Savings accounts are also insured by the Federal Deposit Insurance Corporation (FDIC). The FDIC can cover each depositor for up to $250,000 in case of bank failure/closure.
- Money Market Funds
Money market funds invest in low-risk, short-term securities such as treasury bills, certificates of deposits, federal agency notes, repurchase agreements, and corporate commercial paper. These funds offer investors a way to earn higher returns than traditional savings accounts while maintaining a low level of risk. They are often offered by brokerage firms and allow investors to access the money markets without having to buy the securities directly.
- High-Yield Savings Accounts
High yield savings accounts let you earn higher interest than traditional savings accounts. This is because most accounts of this type often require a larger initial deposit amount. Withdrawals or outbound transfers are also limited to six per month before overdraft charges apply. Deposits are also FDIC insured.
One disadvantage with high-yield savings accounts, though, is that interest rates fluctuate. The advertised annual percentage yield (APY) may change after the account has been opened. Still, the returns are still higher than those of regular savings accounts.
- Certificates of Deposits (CDs)
CDs are another means to save money and earn higher interest rates than what you would get from a regular savings account. CDs are offered by banks and credit unions, and they require you to lock in your money for a set amount of time – usually months or years. In exchange for this commitment, you will receive higher interest rates than what is available from other savings accounts.

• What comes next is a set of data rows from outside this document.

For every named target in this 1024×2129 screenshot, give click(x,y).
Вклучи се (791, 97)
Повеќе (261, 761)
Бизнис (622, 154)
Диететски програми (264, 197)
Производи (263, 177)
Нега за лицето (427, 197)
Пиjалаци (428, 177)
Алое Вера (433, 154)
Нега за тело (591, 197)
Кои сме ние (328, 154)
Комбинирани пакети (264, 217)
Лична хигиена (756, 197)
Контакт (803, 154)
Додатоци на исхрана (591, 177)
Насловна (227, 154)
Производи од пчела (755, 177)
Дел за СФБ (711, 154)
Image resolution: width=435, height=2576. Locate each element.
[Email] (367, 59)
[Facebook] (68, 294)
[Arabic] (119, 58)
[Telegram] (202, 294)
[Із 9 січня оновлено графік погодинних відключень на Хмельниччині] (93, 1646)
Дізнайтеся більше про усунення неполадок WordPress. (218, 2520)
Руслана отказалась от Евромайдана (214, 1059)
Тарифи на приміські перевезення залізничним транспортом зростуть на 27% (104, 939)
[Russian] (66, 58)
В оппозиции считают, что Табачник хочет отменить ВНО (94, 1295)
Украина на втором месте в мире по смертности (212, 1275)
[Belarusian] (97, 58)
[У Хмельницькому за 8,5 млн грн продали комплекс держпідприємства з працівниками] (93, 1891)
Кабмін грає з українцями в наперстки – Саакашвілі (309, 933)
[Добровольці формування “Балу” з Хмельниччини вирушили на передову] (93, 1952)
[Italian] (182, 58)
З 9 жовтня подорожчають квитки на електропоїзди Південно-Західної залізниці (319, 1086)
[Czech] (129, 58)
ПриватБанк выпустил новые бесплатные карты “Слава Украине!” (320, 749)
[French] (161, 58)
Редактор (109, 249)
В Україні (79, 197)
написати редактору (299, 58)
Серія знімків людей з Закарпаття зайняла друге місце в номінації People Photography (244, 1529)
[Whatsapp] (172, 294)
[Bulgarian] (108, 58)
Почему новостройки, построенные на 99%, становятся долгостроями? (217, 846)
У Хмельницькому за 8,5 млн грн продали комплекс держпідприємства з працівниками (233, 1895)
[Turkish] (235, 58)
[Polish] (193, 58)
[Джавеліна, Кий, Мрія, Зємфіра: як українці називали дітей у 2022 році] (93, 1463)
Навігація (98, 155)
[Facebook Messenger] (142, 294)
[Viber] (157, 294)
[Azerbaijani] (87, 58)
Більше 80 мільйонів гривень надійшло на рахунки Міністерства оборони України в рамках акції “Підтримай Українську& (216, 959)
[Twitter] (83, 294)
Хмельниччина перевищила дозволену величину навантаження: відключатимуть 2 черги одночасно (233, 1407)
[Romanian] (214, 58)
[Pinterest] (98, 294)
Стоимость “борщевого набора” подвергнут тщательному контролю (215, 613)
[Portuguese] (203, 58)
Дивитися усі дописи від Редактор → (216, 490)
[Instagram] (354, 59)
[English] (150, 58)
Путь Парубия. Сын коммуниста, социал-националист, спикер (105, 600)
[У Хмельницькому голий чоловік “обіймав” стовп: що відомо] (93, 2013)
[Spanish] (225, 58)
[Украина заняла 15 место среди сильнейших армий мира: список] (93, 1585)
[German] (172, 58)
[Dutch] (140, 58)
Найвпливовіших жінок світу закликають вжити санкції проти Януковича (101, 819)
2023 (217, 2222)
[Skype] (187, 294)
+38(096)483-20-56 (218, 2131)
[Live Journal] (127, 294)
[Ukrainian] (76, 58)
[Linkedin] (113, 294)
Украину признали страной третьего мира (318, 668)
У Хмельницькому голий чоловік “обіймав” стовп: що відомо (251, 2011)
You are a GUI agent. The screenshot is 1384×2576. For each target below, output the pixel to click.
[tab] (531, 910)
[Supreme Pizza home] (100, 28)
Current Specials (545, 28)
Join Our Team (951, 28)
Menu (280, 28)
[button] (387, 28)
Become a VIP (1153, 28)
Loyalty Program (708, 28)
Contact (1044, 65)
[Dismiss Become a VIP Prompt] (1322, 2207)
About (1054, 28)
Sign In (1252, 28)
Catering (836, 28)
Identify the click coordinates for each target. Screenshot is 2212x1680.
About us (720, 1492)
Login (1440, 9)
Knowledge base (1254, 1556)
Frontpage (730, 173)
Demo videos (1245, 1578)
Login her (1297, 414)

The typical maturity periods for CDs are 12 months and 60 months. If you need to withdraw your money before the maturity date, there may be penalty fees involved.
- Money Market Deposit Accounts (MMDA)
MMDAs are a type of savings account that typically offer higher interest rates than traditional savings accounts while still providing easy access to funds. MMDAs are often offered by banks and credit unions and are insured by the Federal Deposit Insurance Corporation (FDIC) or National Credit Union Administration (NCUA) up to the legal limits.
Money market deposit accounts work like any other savings account but with some restrictions. They usually require a higher minimum balance than regular savings accounts, and they may also limit the number of transactions you can make each month. Some also offer tiered interest rates, so the interest rate you earn increases as your account balance grows.
Bonds are essentially loans made by investors to borrowers. When an individual, company, or government needs to raise capital, it can issue bonds to investors. You can then purchase these bonds, effectively lending money to the borrower. In return, the borrower pays interest on the bond/s and, upon maturity, returns the principal investment to you.
Bonds are a popular investment option that offers a predictable income stream and a defined term. They are low-risk investment options, particularly government bonds.
- Treasury Bills and Notes
US Treasury bills and notes are short-term and long-term debt securities, respectively, issued by the US Department of the Treasury. They are sold at a discount to their face value and pay interest at maturity. Treasury bills have maturities of less than one year, while Treasury notes have maturities of one to ten years. Both types of securities are backed by the full faith and credit of the US government, making them among the safest investments in the world.
Any of the banking products and investments discussed above can help you grow your savings. As with any investment, it’s important to weigh the risks and benefits when deciding where to put your money in.